INDIANAPOLIS, IN – For the first time, the U.S. Food and Drug Administration is allowing marketing of an HbA1c test specifically for diagnosing diabetes.
Approval was given for the Cobas Integra 800 Tina-quant HbA1cDx assay (Tina-quant HbA1cDx assay), manufactured by Roche, for the diagnosis of diabetes by healthcare professionals.
Other HbA1c tests on the market are FDA-cleared for monitoring a patient’s blood glucose control but not for diagnosing the disease.
While healthcare providers already have been using some A1c tests to diagnose diabetes in addition to the established diagnostic procedures of a fasting blood glucose test and an oral glucose tolerance test, those assays were not specifically designed for diabetes diagnosis, and their accuracy has not established for diagnosis purposes, according to the FDA.

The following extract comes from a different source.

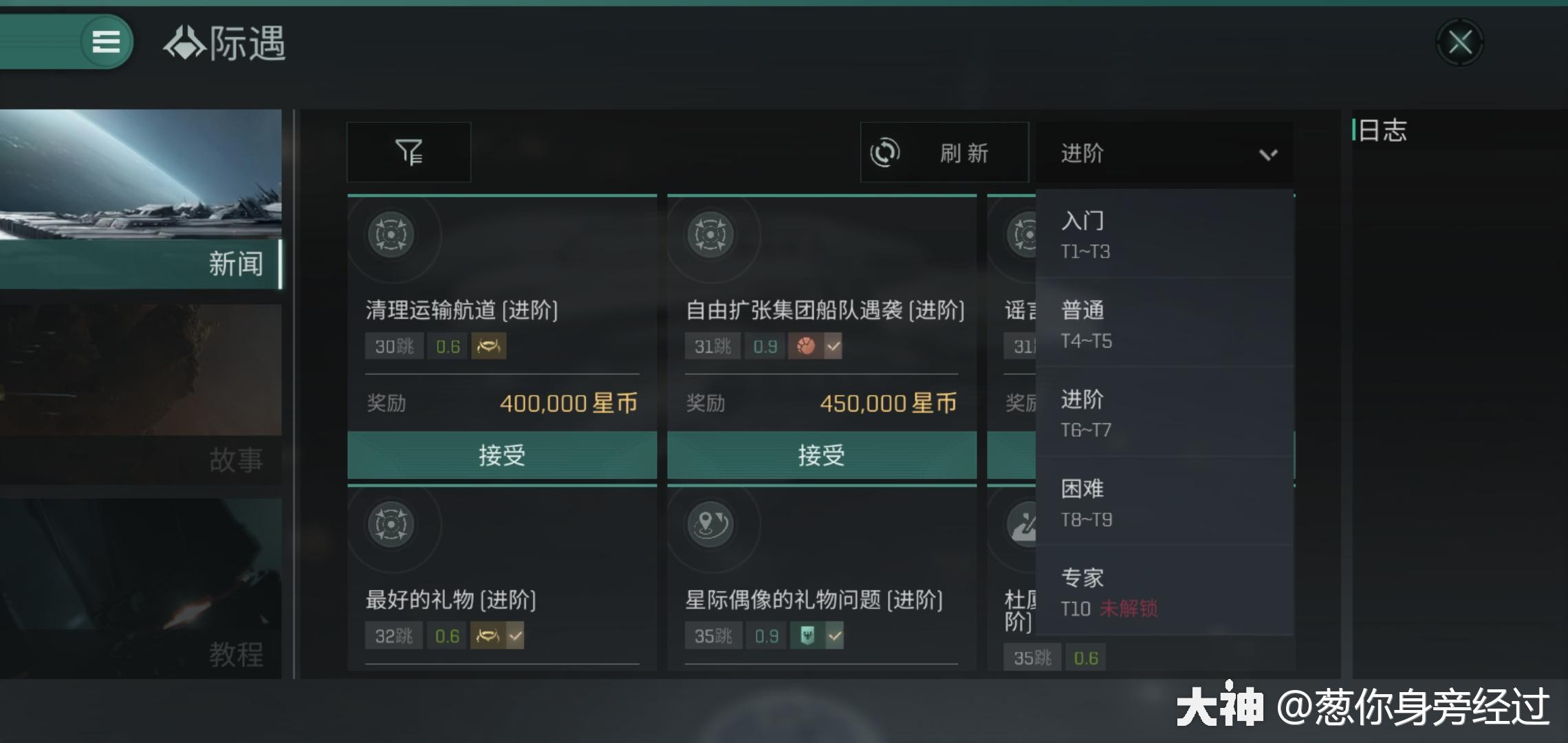Viewport: 1568px width, 743px height.
Task: Accept the 清理运输航道 mission
Action: (502, 455)
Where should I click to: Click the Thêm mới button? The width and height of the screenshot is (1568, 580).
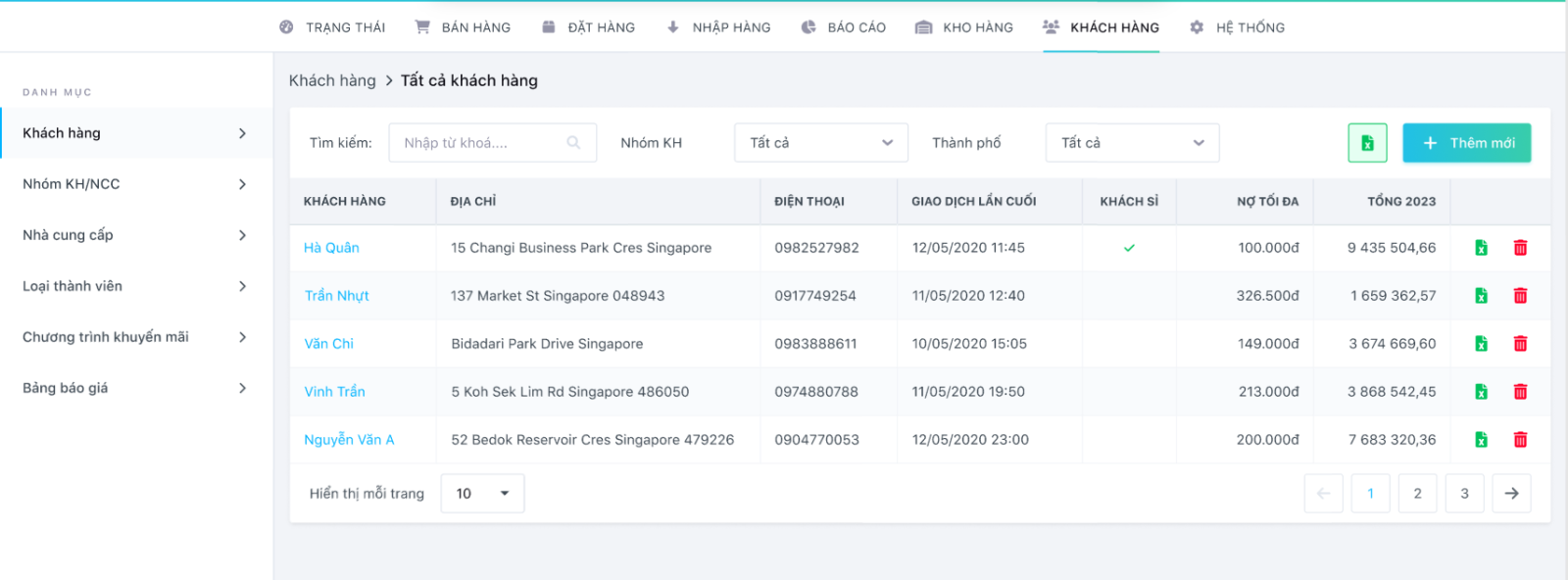pos(1466,143)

“As the Tina-quant HbA1cDx assay was designed for diabetes diagnosis and has been reviewed by the FDA, physicians can have confidence that this test is reasonably safe and effective when used for its intended purposes of monitoring and diagnosing diabetes,” said Alberto Gutierrez, PhD, director of the Office of In Vitro Diagnostics and Radiological Devices at FDA’s Center for Devices and Radiological Health.
In studies leading to the product’s approval, investigators analyzed 141 blood samples and found less than 6% difference in the accuracy of test results from the Tina-quant HbA1cDx assay compared with results from the standard reference for hemoglobin analysis.
The FDA cautioned that hemoglobin A1c tests, including the Tina-quant HbA1cDx assay, should not be used to diagnose diabetes during pregnancy and should not be used to monitor diabetes in patients with hemoglobinopathy, hereditary spherocytosis, malignancies or severe chronic, hepatic and renal disease. The test also should not be used to diagnose or monitor diabetes in patients with the hemoglobin variant hemoglobin F.